For a year of printing with those kind of temps and speeds, its taken a toll on the printer. So its time for some TLC.

  • Lubricate and check the linear rails and blocks – the linear motion system for the X and Y axis are based on genuine HiWin MGN12 and 15 blocks/rails. Just for the 3 rails and associated blocks it is close to $450 in materials, so letting them fail is not an option. I used HiWin spec lithium soap grease and the HiWin grease gun to lubricate all 4 linear blocks and ensure they are moving smoothly.
  • Removed/loosened the belt tensioners to check the state of the bearings and the idlers. letting the belts go slack let me move the individual blocks without the motor to ensure they were moving smoothly.
  • Re-calibrated and adjusted the E0 and E1 hot ends to be exactly the same height off the Z table. I used a flashlight, some tape and a lot of small adjustments to get the E0 moved up about .05mm to be in perfect alignment with the E1 hot end.
  • Lubricated the 12mm linear rods and cleaned them for the Z axis, and cleaned the acme screw for both motors.
  • Cleaned the heated bed of all the glue that built up with the first batch of head halos.
  • Checked for play in any of the plastic to metal interfaces.
  • Redid the bed mesh calibration
  • Re-wire the filament sensors – I’ve had some issues with them erroring out with “Extruder # Sensor Reported as not working” errors out of no where. I think its cause I am using the CONN_LCD on the Duet2. I am going to try using 2 of the more normal end stops for them.
Picture of the grease gun injecting HiWin grease into the linear block
Y-Belts removed, and grease being put into the MGN15 Y blocks.
Here is a video of the print of the Halos, the failure, and my maintenance work.
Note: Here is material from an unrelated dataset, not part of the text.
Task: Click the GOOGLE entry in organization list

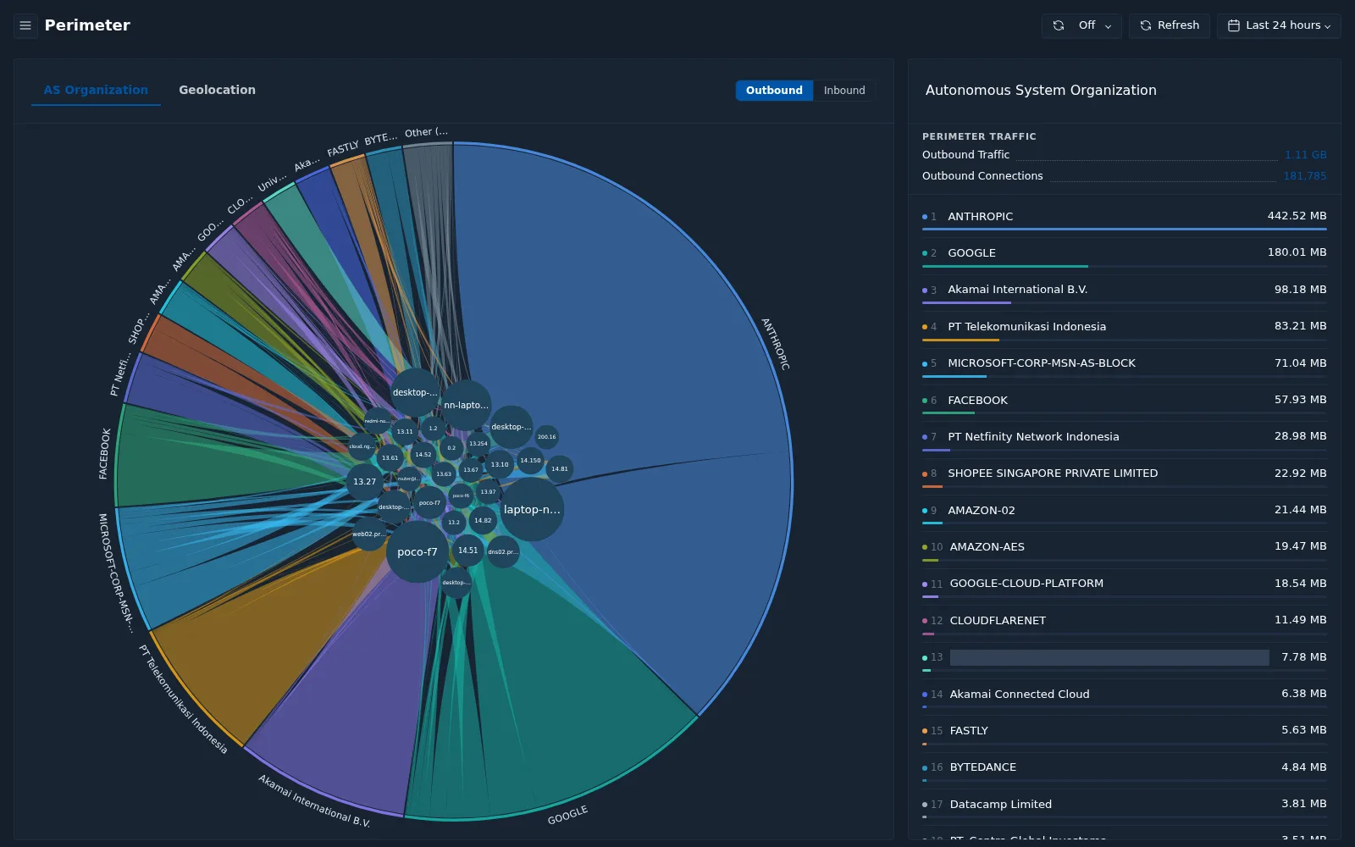Action: pos(1125,253)
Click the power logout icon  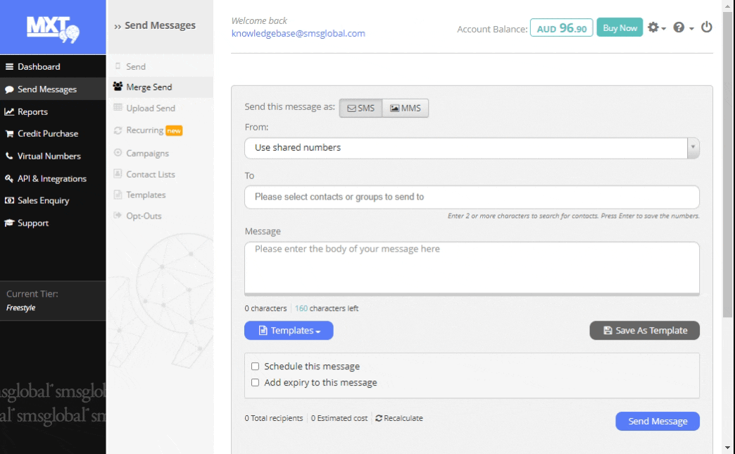(x=706, y=27)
Overall after the work cleaning and checking everything, I am impressed at truly how little wear and tear there has been on the printer. The nozzles look brand new (they are E3D NozzleX hardened/coated nozzles that are supposed to last a very long time), so no replacing them anytime soon.

I threw new silicone socks onto the hot ends and it was good to go!

Next Projects

I am looking to use up the 2nd PETG Orange spool I have to print another 50- 80 halos for Genesis plastics. After that I will see what other needs are for PPE for medical professionals and how I can help with them.

I am also getting motivation to get the website up and running to sell print services, basic design services, and some on-demand printed parts I’ve designed. Not sure when it will get done or online, but its becoming more and more front of mind for me.